Golf participation on the rise in Australia

We might be the driest continent in the world but the good news is it makes for plenty of great golf weather.

And the best news to come from our fairly dry winter last year is that more people were getting out and playing some serious golf.

Adam Scott Successful Australian players like Adam Scott have helped to raise golf participation locally according to the PGA of Australia (Credit: Anthony Powter)

Data released last week by the Australian Golf Industry Council confirmed golf participation in Australia was on the rise…and Queensland and South Australia are the states leading the way.

An increase of 7.2 per cent in competition rounds was recorded across Australia in 2014, with every month recording a steady increase compared to the corresponding month in 2013.

According to the PGA of Australia, competition rounds are defined as single handicapped rounds only and doesn’t count rounds played from non-handicapped events.

Rounds played by male golfers grew by 7.4 per cent while a pleasing increase in female participation was also recorded, rising by 6.2 per cent.

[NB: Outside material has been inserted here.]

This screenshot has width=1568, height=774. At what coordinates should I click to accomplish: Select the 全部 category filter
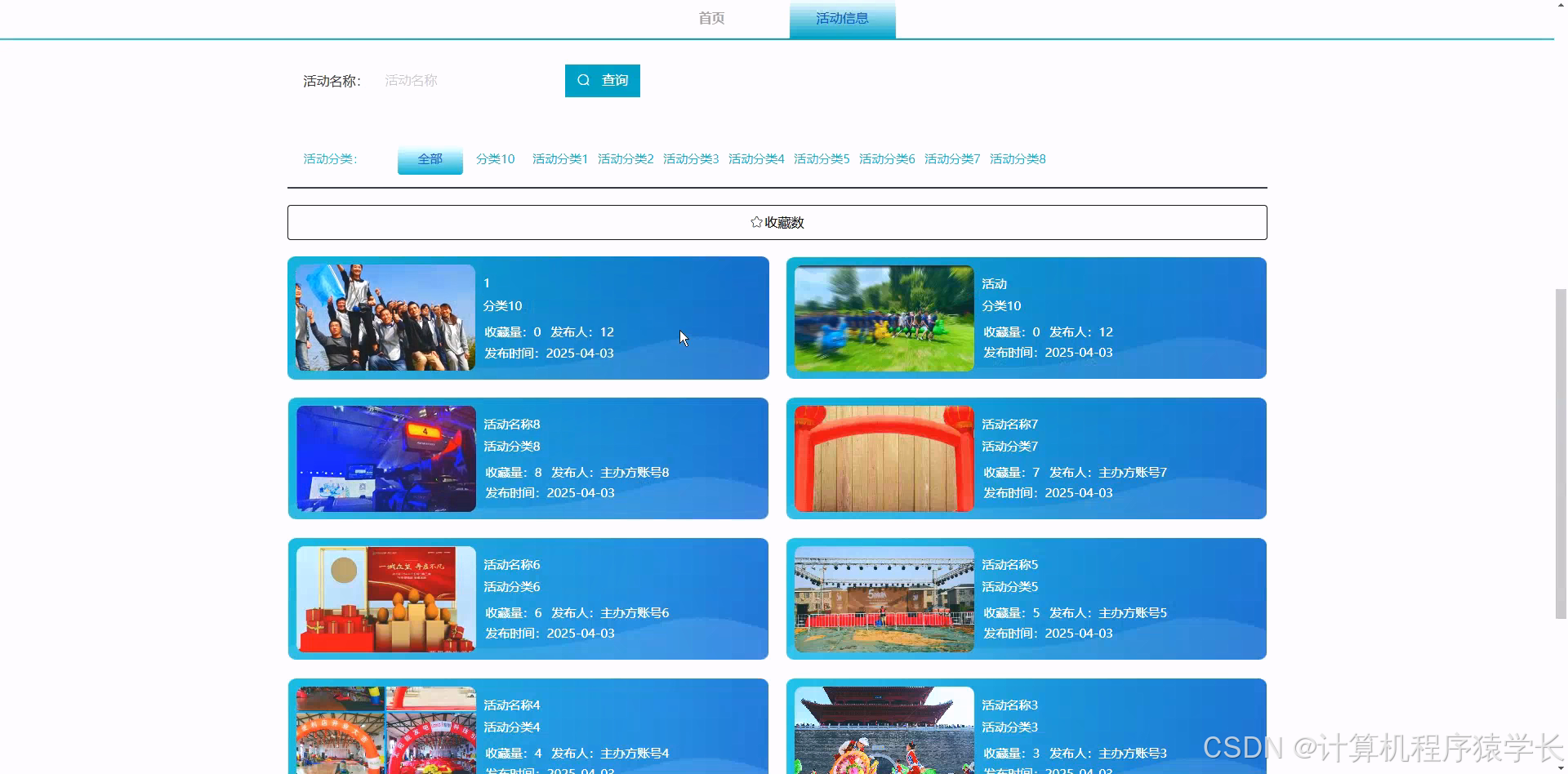point(430,158)
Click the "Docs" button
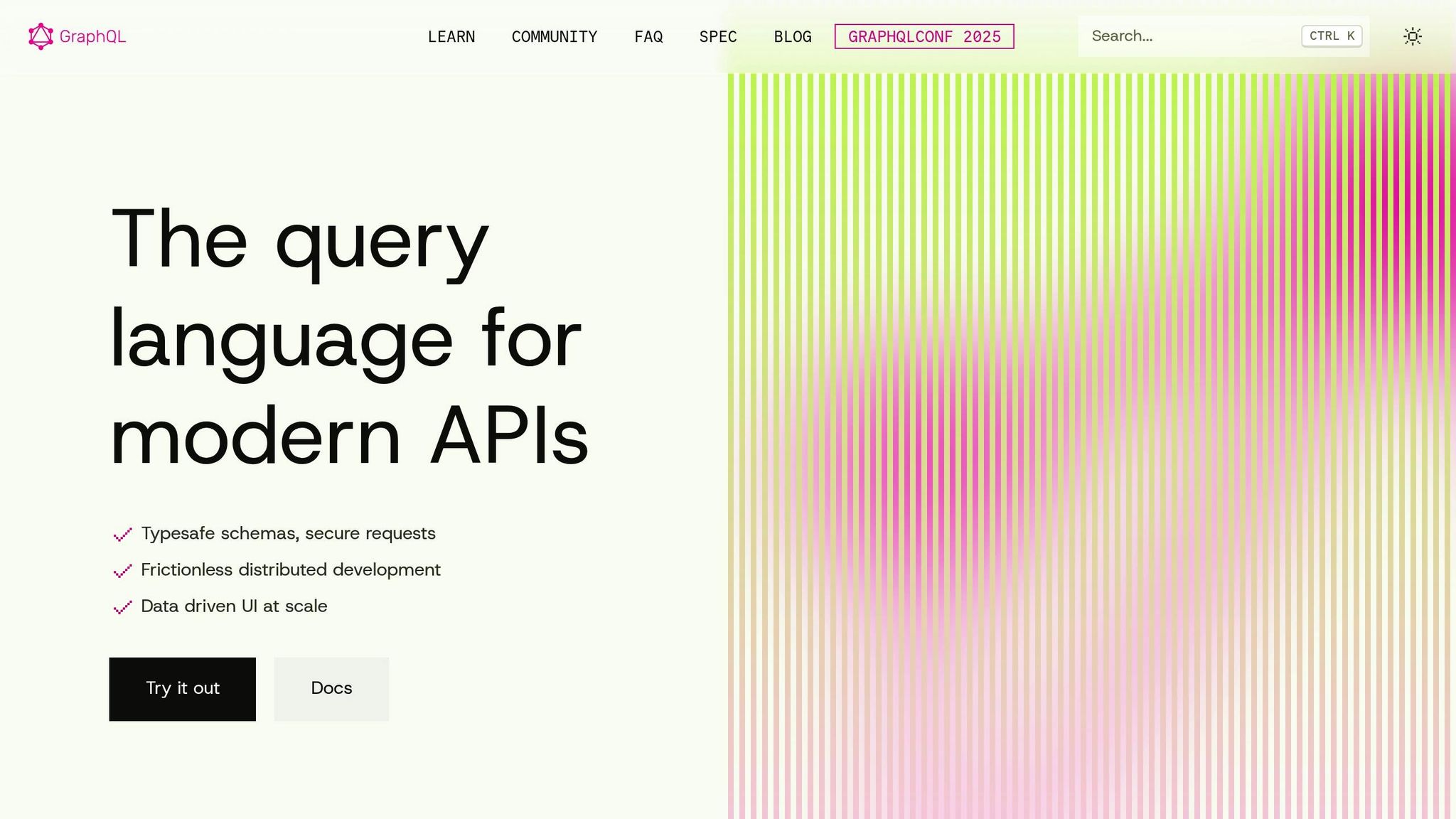 pyautogui.click(x=331, y=688)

Growth was evident across all states through 2014 and consistently spread across metropolitan and regional areas.

Australia had a relatively mild and dry winter in 2014 with many parts of the country experiencing rain deficiencies compared to the year prior, resulting in extended opportunities for golfers to get on course.

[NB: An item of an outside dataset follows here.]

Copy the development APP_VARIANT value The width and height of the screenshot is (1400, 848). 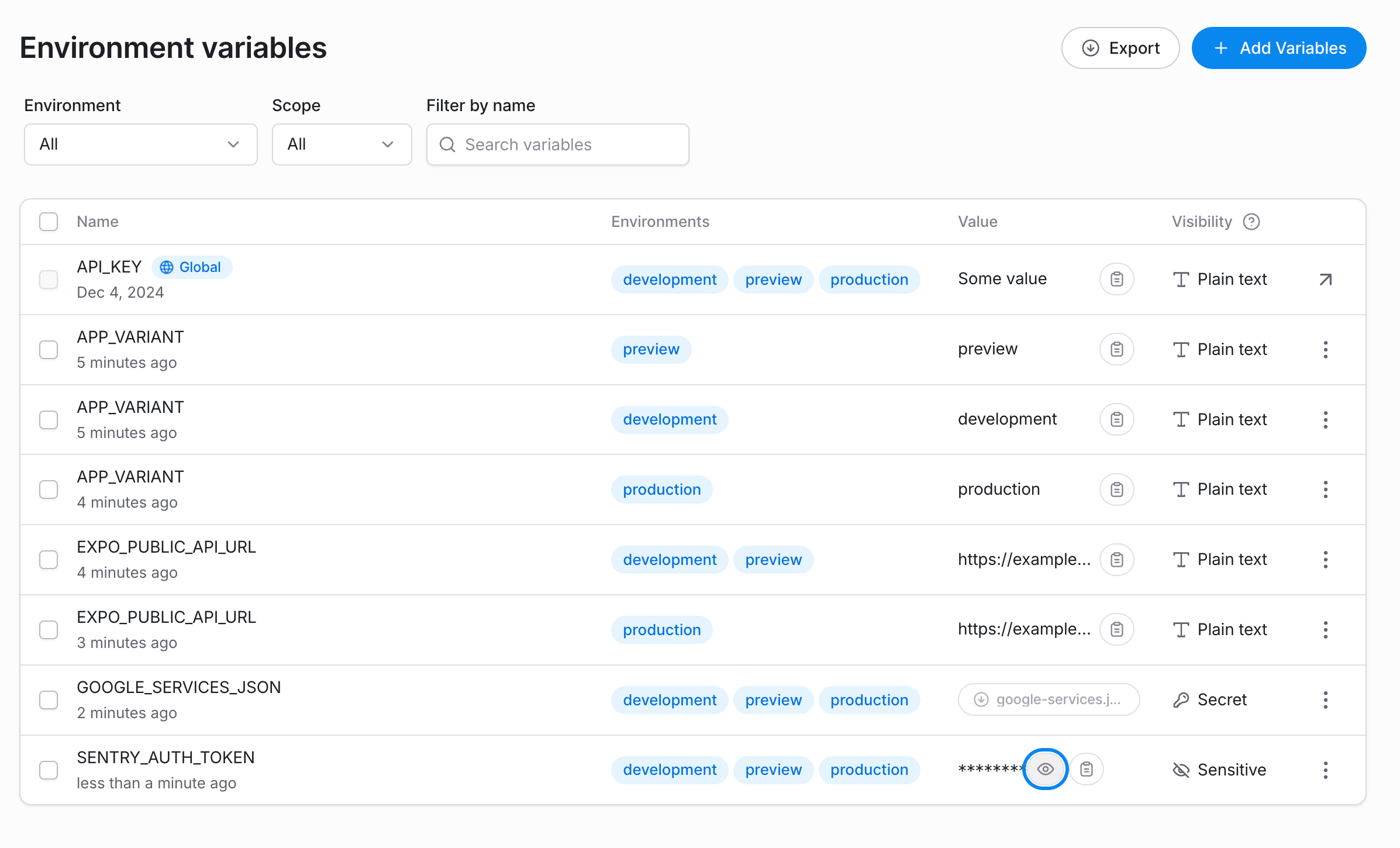pos(1116,419)
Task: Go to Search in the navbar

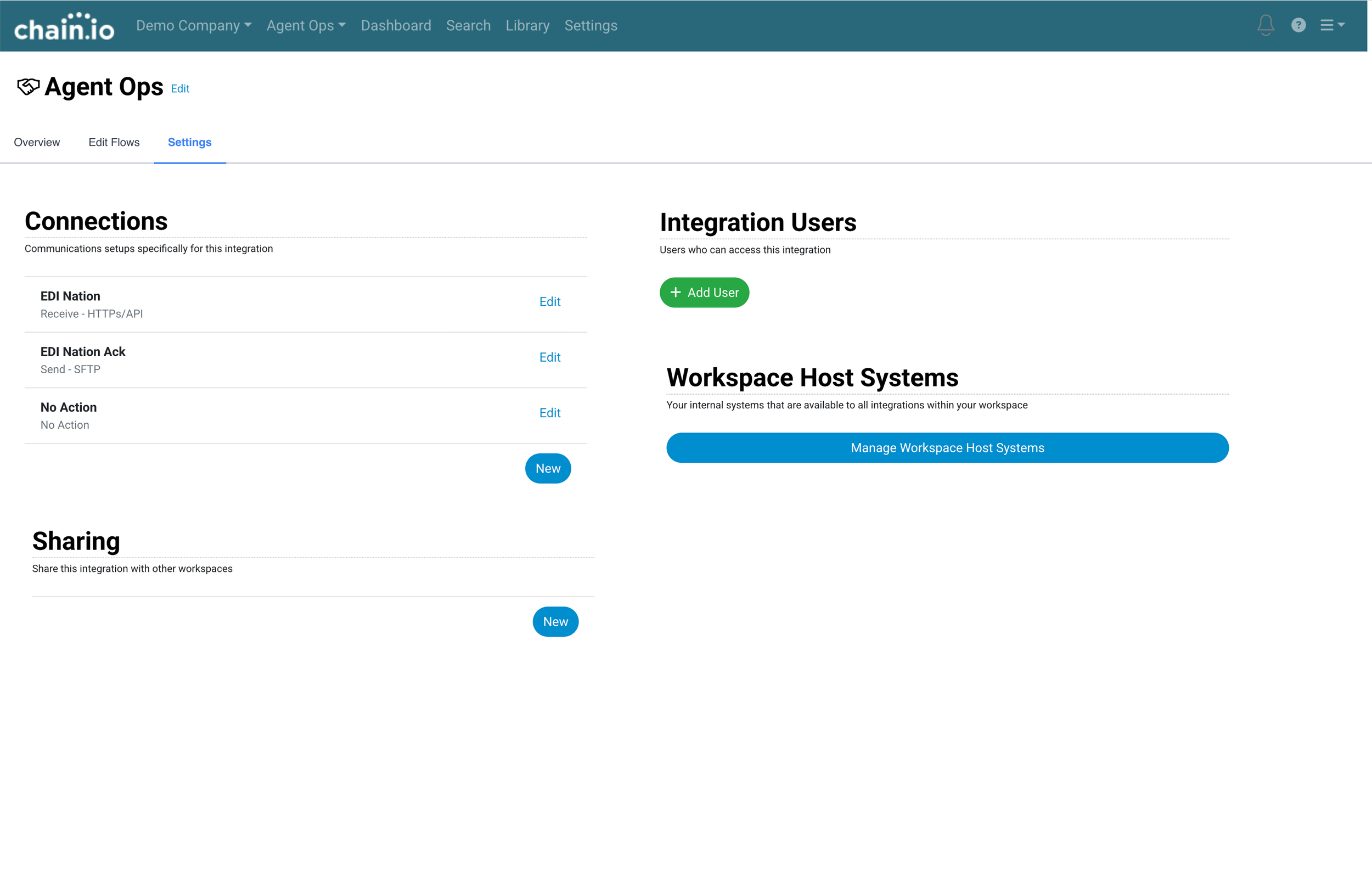Action: coord(468,25)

An exceptionally strong first quarter gave Queensland the largest increase of 13 per cent.

The Brisbane market accounted for approximately one quarter of all rounds played in Queensland, generating a double-digit gain of 14.7 per cent.

South Australia followed, recording a 10 per cent increase in rounds played.

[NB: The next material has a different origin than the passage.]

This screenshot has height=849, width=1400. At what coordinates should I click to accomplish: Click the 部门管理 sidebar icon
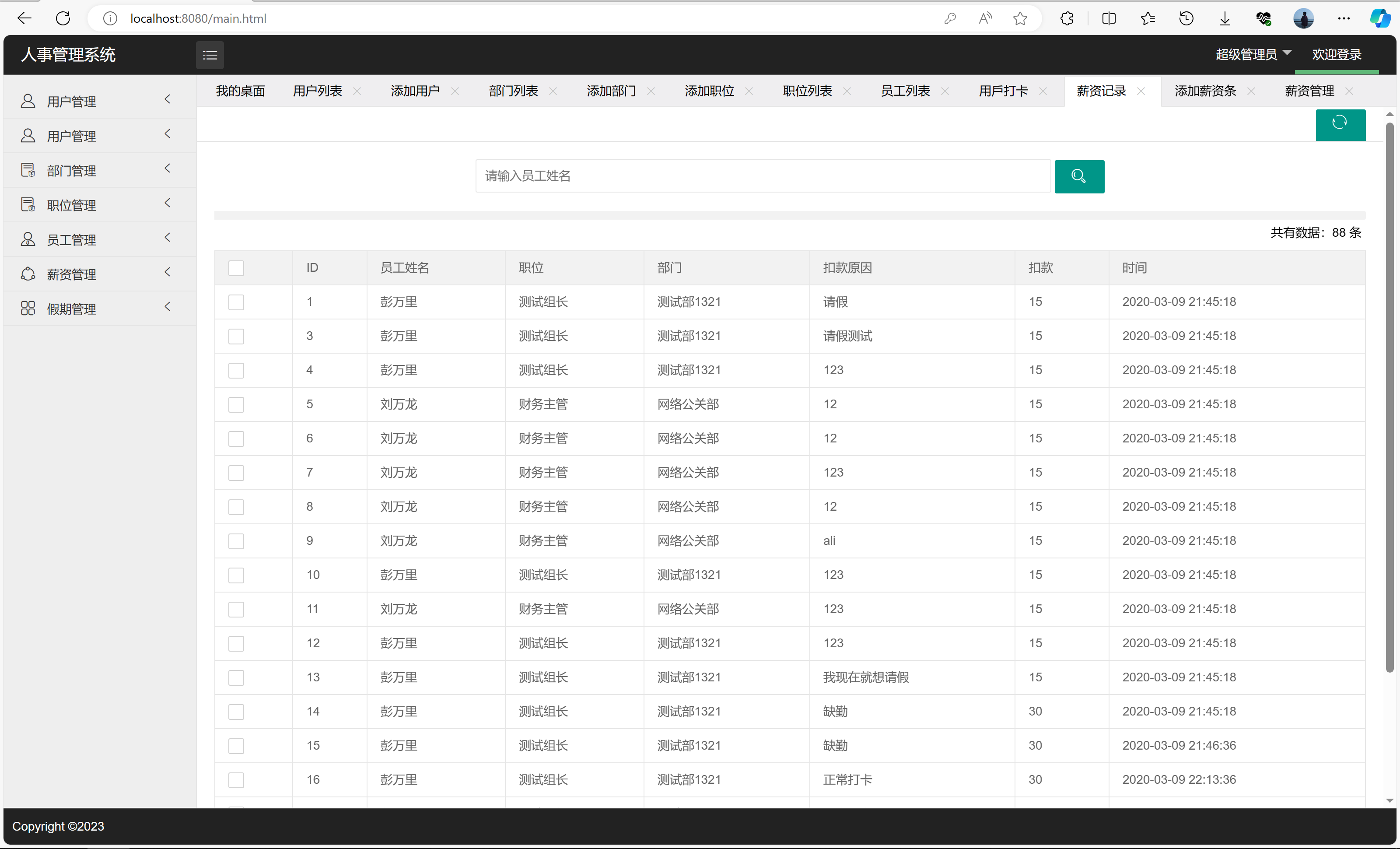pos(28,170)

Chairman of the AGIC Brian Thorburn suggested the increase may be attributed to the success Australian Professionals have had on the international stage over past 12 months and Australia’s ability to attract the best golfers in the world to Australian tournaments, both male and female.

“In the past 12 months we have seen four of the world’s top-10 Pros play in Australian tournaments, had 10 Australian Pros win on International Tours, six of these being on the PGA TOUR, and witnessed Adam Scott rise to World Number one,” Thorburn said.

“Together, these moments build excitement for golf and stimulate amateur golfers.”

“We are also lucky that our Australian champions return home regularly to play and interact with fans, which pays dividends for participation,” added Thorburn.